» PROBLEM REQUIREMENTS
From the first line of the data below through the line holding "Given: Close the Amazon S3 sidebar panel", write out each line exactly as it stands.

-- -- --

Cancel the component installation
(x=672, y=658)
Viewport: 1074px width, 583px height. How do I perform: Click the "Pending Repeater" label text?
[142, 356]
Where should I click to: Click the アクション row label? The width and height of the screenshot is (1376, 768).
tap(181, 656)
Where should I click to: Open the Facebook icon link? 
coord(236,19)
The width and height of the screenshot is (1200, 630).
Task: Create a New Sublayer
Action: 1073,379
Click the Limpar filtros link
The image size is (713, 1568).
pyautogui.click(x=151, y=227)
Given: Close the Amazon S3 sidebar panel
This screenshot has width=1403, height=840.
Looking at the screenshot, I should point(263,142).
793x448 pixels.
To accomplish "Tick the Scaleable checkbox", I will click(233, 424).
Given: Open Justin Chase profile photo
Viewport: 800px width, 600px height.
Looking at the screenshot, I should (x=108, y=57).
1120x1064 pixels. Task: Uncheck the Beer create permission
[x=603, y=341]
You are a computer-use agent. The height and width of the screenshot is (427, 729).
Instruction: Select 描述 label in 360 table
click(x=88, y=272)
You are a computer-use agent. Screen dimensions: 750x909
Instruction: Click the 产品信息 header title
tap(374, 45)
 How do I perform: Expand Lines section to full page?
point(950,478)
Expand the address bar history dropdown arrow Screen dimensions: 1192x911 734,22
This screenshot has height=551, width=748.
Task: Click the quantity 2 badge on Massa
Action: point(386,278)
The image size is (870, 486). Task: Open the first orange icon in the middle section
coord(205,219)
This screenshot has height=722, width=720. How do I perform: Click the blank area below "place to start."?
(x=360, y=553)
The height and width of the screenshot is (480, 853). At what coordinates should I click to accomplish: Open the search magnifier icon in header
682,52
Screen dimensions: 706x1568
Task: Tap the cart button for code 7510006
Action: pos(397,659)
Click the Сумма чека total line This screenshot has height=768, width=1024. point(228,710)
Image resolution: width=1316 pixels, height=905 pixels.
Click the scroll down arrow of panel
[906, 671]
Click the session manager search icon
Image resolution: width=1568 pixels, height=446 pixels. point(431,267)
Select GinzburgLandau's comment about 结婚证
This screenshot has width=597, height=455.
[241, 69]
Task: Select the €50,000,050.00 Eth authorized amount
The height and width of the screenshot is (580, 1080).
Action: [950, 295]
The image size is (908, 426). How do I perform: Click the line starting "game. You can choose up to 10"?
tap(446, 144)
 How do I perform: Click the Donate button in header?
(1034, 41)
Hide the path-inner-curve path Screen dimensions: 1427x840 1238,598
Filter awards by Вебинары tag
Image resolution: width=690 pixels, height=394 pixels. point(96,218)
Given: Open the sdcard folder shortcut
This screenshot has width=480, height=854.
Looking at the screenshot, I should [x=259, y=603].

-- -- --

» RESPONSE
Cancel the component installation
(x=672, y=658)
Viewport: 1074px width, 583px height. How do I perform: Click the "Pending Repeater" label text?
[142, 356]
Where should I click to: Click the アクション row label? The width and height of the screenshot is (1376, 768).
tap(181, 656)
Where should I click to: Open the Facebook icon link? 
coord(236,19)
The width and height of the screenshot is (1200, 630).
Task: Create a New Sublayer
Action: 1073,379
Click the Limpar filtros link
The image size is (713, 1568).
pyautogui.click(x=151, y=227)
Given: Close the Amazon S3 sidebar panel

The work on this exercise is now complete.